[Collected data entries]

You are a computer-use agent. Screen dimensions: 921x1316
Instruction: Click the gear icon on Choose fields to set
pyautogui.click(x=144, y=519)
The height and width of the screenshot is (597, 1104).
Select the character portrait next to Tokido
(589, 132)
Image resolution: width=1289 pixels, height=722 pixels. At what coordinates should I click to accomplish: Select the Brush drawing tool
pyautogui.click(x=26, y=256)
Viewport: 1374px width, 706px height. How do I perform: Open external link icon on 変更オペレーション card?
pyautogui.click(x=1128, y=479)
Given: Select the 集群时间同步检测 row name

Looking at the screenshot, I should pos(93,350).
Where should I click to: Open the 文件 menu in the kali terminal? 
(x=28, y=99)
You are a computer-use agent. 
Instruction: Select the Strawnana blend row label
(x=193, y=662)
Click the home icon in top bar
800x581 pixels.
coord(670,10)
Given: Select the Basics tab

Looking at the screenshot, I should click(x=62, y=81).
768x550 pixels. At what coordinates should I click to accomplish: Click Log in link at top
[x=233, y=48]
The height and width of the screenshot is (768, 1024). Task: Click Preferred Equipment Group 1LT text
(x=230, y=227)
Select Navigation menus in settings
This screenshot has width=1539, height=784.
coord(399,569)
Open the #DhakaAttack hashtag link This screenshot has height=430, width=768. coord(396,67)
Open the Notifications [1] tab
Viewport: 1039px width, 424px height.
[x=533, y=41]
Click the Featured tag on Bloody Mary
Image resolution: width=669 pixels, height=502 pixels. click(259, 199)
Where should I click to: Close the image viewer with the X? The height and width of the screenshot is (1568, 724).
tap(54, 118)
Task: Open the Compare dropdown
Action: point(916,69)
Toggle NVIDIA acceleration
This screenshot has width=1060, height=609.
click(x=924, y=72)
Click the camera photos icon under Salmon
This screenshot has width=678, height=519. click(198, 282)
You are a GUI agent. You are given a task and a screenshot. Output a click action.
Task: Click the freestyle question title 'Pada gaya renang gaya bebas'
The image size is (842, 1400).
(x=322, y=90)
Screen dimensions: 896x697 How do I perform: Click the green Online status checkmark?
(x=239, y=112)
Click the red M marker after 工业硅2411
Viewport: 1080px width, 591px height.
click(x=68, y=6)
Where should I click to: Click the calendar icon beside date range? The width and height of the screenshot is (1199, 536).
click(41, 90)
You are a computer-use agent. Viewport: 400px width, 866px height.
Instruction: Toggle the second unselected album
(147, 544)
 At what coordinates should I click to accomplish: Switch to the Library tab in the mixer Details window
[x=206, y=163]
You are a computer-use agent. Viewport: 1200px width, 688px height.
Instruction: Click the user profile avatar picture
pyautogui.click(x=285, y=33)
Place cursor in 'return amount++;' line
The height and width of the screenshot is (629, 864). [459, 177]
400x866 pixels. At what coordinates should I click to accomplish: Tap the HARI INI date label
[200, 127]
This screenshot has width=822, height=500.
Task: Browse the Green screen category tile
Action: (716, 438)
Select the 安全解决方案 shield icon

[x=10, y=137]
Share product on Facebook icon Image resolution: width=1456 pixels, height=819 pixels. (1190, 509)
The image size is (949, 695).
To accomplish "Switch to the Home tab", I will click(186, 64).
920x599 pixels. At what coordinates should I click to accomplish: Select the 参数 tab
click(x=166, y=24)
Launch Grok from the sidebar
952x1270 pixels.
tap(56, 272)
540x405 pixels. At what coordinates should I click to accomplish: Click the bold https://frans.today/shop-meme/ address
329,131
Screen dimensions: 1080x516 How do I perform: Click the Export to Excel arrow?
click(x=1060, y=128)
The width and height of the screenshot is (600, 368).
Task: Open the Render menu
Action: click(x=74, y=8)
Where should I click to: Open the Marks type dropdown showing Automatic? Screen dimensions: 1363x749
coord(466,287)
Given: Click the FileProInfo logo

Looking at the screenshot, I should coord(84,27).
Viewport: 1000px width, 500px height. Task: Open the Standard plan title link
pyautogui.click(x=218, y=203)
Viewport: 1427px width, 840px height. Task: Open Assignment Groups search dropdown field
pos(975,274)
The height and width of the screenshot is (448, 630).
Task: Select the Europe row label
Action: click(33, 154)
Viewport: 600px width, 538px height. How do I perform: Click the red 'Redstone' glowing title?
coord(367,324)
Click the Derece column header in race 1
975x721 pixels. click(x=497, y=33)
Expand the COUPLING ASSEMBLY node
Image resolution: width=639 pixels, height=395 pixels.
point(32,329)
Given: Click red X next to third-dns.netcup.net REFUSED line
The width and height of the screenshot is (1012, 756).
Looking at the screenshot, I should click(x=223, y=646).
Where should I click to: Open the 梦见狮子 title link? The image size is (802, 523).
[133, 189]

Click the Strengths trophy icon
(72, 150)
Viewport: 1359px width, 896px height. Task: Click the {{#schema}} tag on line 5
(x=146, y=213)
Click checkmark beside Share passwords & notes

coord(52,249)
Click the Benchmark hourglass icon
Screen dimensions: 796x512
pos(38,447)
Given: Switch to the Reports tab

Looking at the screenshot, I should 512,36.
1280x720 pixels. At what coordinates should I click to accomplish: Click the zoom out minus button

Exercise objective
How many lines in the entries contain the string "computer"? Answer with the number only.

Reply
4